La revue scientifique semestrielle Éducation, Santé, Sociétés est indexée depuis 2016 par le Haut Conseil de l’évaluation de la recherche et de l’enseignement supérieur – HCERES, et le Conseil national des universités - CNU, dans la liste des revues qualifiantes en sciences de l’éducation. Ce numéro coordonné par Julien Masson et Emily Darlington, vise à proposer une réflexion critique sur différentes possibilités d’articuler l’éducation à la santé, la prévention et la promotion de la santé avec les notions d’équité, de citoyenneté et de solidarité, en perspective d’une réduction des inégalités sociales de santé. Tout en s’ouvrant à l’ensemble de la communauté scientifique, ce projet s’inscrit dans le prolongement de réflexions largement mises en débats lors de la septième édition du colloque international du réseau UNIRéS à Paris, en octobre 2018.

Annonce

Vol.6, n°1, à paraître fin 2019

Coordination

Coordonné par 

  • Julien Masson, Maître de conférences, Université Claude Bernard Lyon 1, Laboratoire HESPER EA 7425. Réseau Unirés
  • Emily Darlington, Maitre de conférences, Université Claude Bernard Lyon 1, Laboratoire HESPER EA 7425. Réseau Unirés

Argumentaire

Ce numéro de la revue Education, Santé, Sociétés vise à proposer une réflexion critique sur différentes possibilités d’articuler l’éducation à la santé, la prévention et la promotion de la santé avec les notions d’équité, de citoyenneté et de solidarité, en perspective d’une réduction des inégalités sociales de santé. Tout en s’ouvrant à l’ensemble de la communauté scientifique, ce projet s’inscrit dans le prolongement de réflexions largement mises en débats lors de la 7ème édition du colloque international du réseau Unirés à Paris, en octobre 2018.
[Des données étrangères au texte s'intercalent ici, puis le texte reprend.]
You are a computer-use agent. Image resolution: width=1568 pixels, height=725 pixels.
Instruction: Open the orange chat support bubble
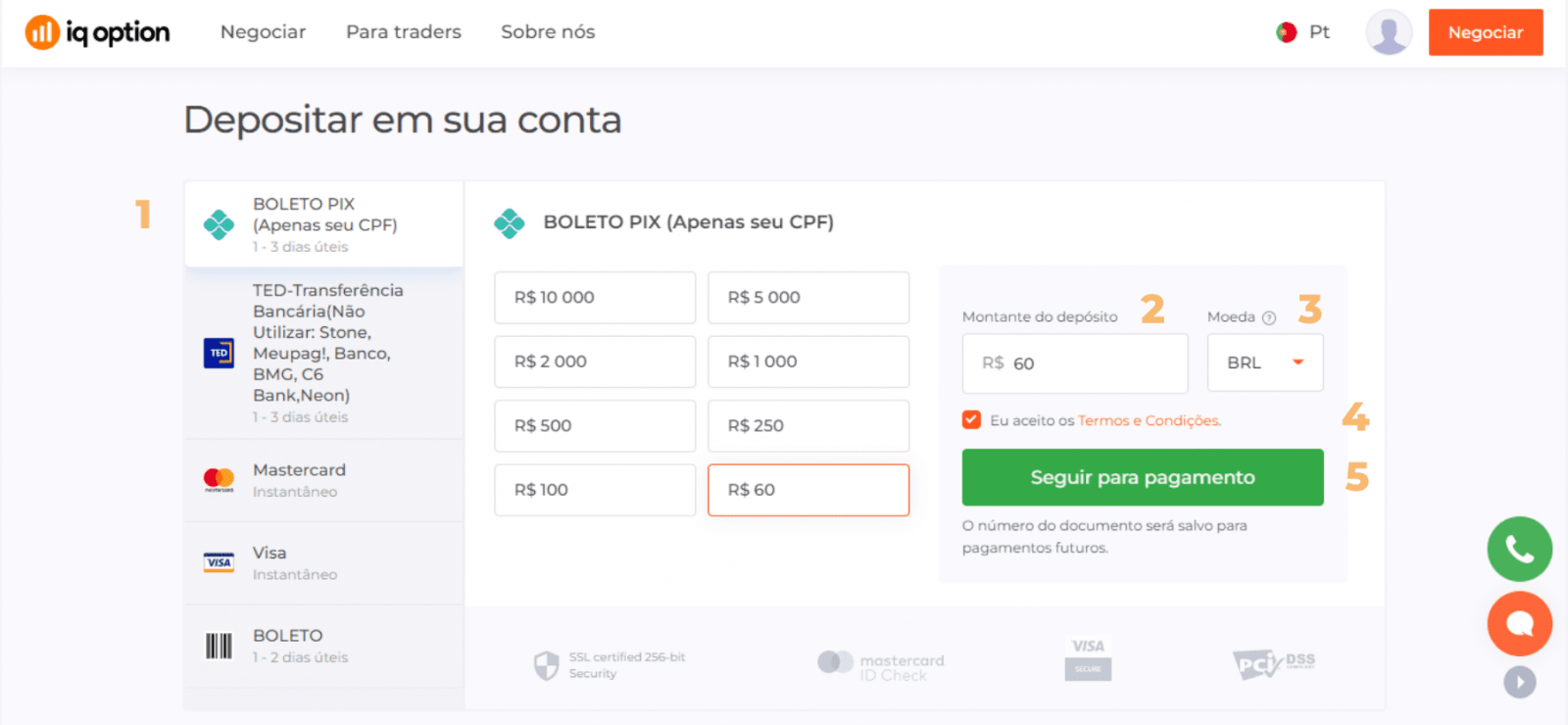(x=1519, y=623)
Les stratégies à visée promotrice de santé prennent leurs racines dans la définition globale de la santé de la Charte d’Ottawa de 1986. Dans la littérature internationale, deux leviers d’action ont été identifiés :

1- la réduction des inégalités sociales de santé, définies comme des écarts d’état de santé socialement stratifiés, via les stratégies internationales de politiques publiques ;

2- l’action sur les divers déterminants de santé qui comptent également les conditions de vie et les contextes socio-économiques.
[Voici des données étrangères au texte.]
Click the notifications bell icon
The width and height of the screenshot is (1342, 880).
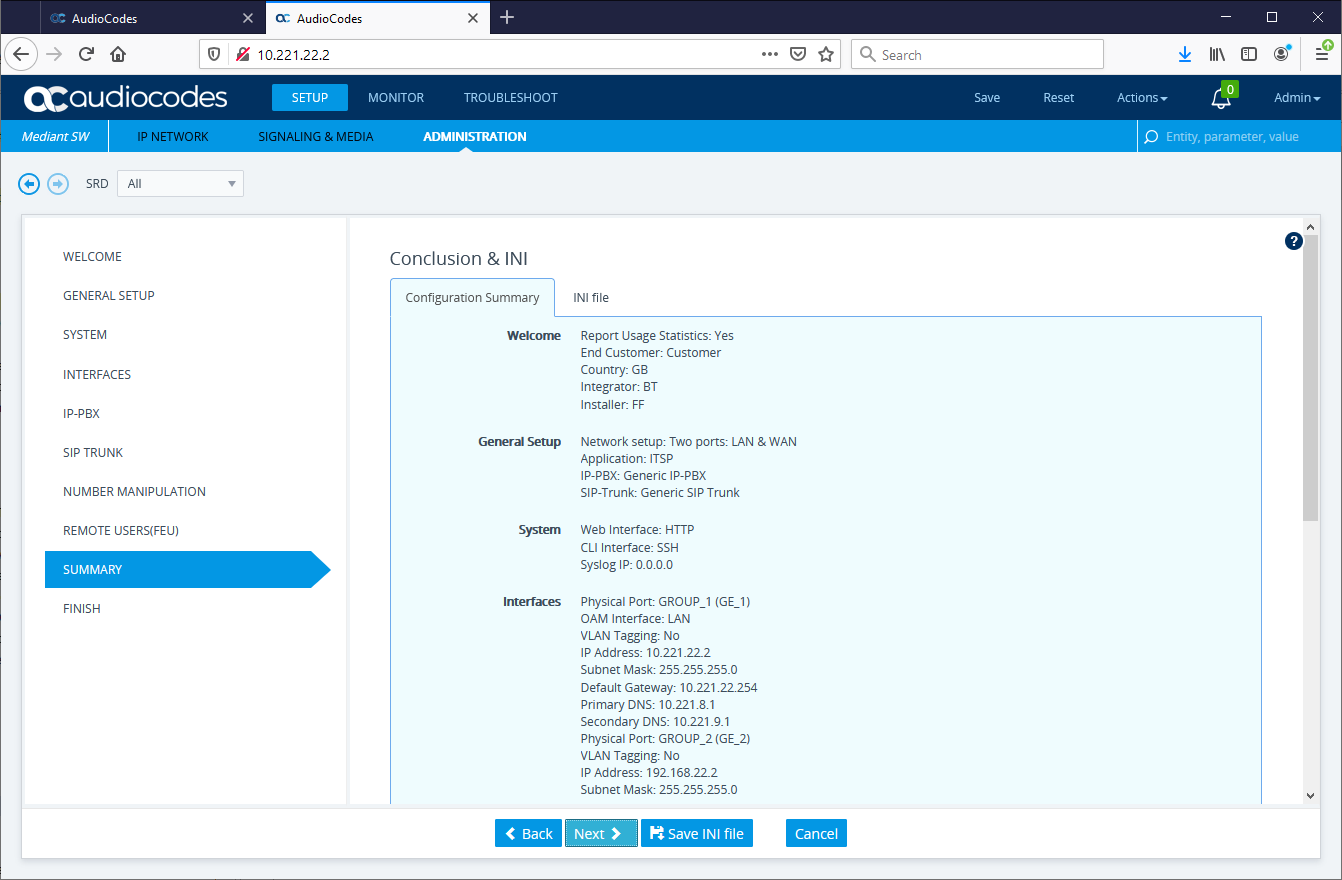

Permettre aux individus d’acquérir un plus grand contrôle sur leur santé, d’améliorer leur santé et d’atteindre un état de bien-être physique, psychique et social va donc de pair avec les problématiques environnementales et sociétales actuelles, dans différents pays.

En France, la Stratégie Nationale de Santé positionne la santé au cœur de toutes les politiques publiques actuelles, ce qui questionne les enjeux d’éducation et de prévention à la lumière des déterminants de santé. La politique de santé a vocation à réduire les inégalités sociales de santé selon des processus démocratiques fondés sur l’équité et la solidarité, en visant différentes formes de transformation sociale. Promouvoir la démocratie en santé implique dès lors d’articuler des savoirs pluriels et de reconnaître à chaque acteur - citoyen/usager/ bénéficiaire ou professionnel-, la légitimité et le pouvoir d’agir pour eux-mêmes et pour la collectivité. Dans cette perspective, de nombreux dispositifs promoteurs de santé permettent de déployer les politiques sociales, éducatives et de santé à tous les niveaux décisionnels et de mise en œuvre, et selon différents types de dynamiques impliquant les citoyens et les professionnels concernés.

Cette pluralité d’approches et de pratiques autorise à considérer que l’intégration des dimensions éducatives, de prévention et de protection répond plus ou moins bien à des besoins individuels et collectifs complexes.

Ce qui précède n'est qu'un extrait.